Copy out the items below verbatim, from the line containing "Click the media" up to and including the line containing "coord(25,561)".

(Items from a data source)
** Begin **
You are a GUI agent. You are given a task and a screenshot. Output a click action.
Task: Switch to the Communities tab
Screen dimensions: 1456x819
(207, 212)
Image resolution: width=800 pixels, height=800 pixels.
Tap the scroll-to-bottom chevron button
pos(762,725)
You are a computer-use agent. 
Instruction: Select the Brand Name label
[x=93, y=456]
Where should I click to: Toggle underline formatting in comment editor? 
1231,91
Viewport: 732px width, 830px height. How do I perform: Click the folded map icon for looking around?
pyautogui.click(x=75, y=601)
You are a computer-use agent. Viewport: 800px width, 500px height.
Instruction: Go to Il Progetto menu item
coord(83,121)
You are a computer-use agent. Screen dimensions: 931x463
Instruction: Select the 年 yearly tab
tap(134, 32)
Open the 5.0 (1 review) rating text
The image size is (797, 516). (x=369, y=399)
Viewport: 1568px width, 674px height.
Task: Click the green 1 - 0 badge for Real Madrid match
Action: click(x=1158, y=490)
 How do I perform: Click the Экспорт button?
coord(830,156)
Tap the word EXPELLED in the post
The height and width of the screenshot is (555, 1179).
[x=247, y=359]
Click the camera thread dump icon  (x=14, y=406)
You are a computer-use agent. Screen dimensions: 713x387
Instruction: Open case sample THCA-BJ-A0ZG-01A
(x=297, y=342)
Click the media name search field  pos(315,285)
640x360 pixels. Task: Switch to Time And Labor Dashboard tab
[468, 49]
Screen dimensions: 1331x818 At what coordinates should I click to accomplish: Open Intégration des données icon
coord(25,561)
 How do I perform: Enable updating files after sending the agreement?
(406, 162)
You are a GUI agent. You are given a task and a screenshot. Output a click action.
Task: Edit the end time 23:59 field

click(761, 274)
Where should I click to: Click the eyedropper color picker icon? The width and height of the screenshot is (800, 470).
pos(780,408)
** End **
- [Solution for this task]
Click the media name search field  pos(315,285)
640x360 pixels. Task: Switch to Time And Labor Dashboard tab
[468, 49]
Screen dimensions: 1331x818 At what coordinates should I click to accomplish: Open Intégration des données icon
coord(25,561)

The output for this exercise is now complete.